The first step is to obtain an Observer Account and become authorized – see the Getting Started page. After you are authorized, you are then considered an "observer" and requested images will be taken by the telescope. You will also find your name on our Authorized Observers page (this page is good way to find your observations - requested and completed).
You should start by sending a test post like:
@BGO@observatory.social #hello
If it received and understood your message, it will reply with:
@human #bgoreplies Hi, I'm the Burke-Gaffney Observatory with my Ralph Medjuck telescope at Saint Mary's University!
In the simplest form, sending the following message will cause it to take a 5 minute exposure of the galaxy Messier 65.
@BGO@observatory.social #request object=M65
Which it may reply with:
@human #bgoreplies Sorry, I cannot observe M65 in the next 30 days!

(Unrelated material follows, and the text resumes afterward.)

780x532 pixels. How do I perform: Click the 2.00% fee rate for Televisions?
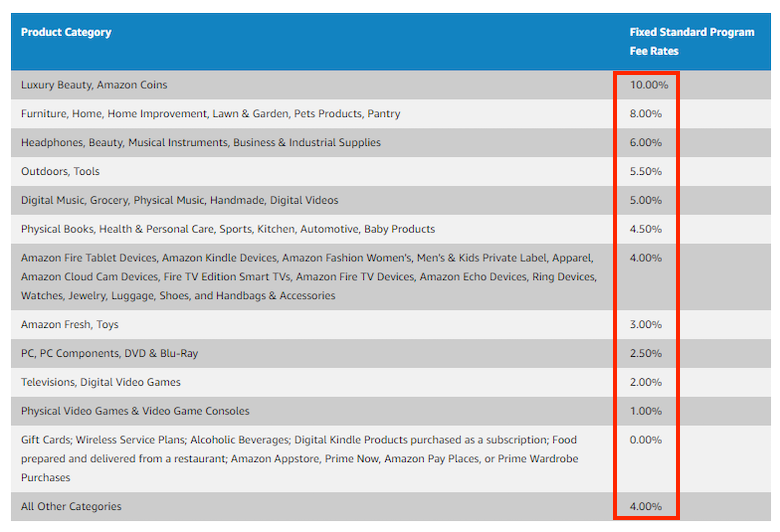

Opps, my mistake. M65 is a spring object in Leo and could not be observed at that time. The telescope validates every request to make sure that it is in its database and reasonably observable from Halifax in the next month.
If you want to check an object’s validity before actually requesting it, try this:
@BGO@observatory.social #lookupobject object=M33
It replies with:
@human #bgoreplies A fixed object M33 is found at position RA=01:33:53.4 DEC=+30d39'04", and it can be requested now
Success! Now let’s actually request it, but perhaps with a longer exposure than the default and let’s improve the image quality by observing it when it is high in the sky and with a not too bright Moon:
@BGO@observatory.social #request object=M33 minalt=45 maxmoon=50
It replies with:
@human #bgoreplies Object M33 is in my request queue as ID 24919 (exposure is 360 seconds with filter LUM2)

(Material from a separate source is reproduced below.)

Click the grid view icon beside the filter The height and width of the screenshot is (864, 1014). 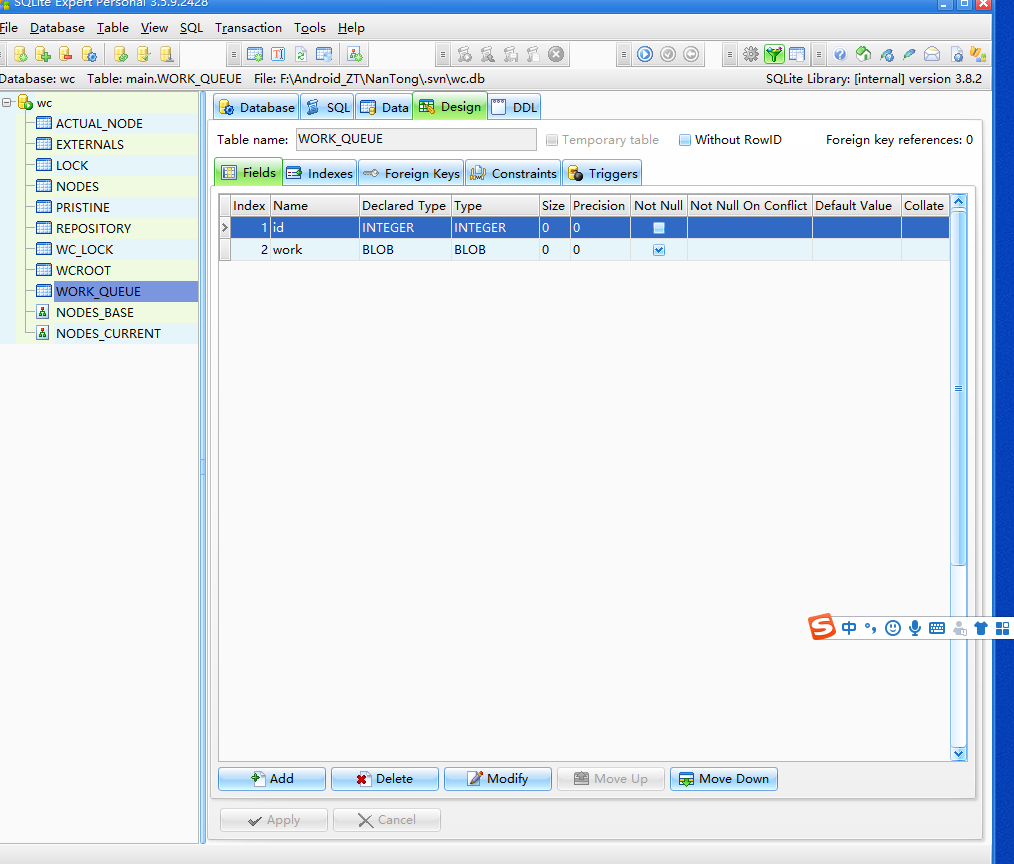(x=797, y=54)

The Requested Observations page always has a live listing of the telescope's request queue.
When the observation actually takes place depends not only the availability of clear weather. Every time the telescope is ready to make an observation, it scans through the queue to see which observations can take place at that moment. Then, it plays a "points" game involving a number of factors including the priority (our students and special projects get a higher priority), how far the telescope has to move from its present position, how long the object has been in the queue, and several other factors. The request with the highest point score is observed.
Just after your request is observed it replies with a live (lower resolution) image and a message like:
@human #bgoreplies I just took this image for you of M33 (ID 1574) in the LUM filter! Raw data will be ready in the morning.
And in the morning after all images are processed, you will be notified:
@human #bgoreplies Your observations are ready - see the Queue and Observer's page on the website
Look for your observations on the Completed Observations page. More recent observations are near the top, but you can search by object name. All of this "magic" happens while most of us are sleeping! You are provided both the raw data (a FITS format file) and a jpeg image automatically processed, which usually shows the requested object quite nicely.
After you have completed observations you can improve them using the #process command.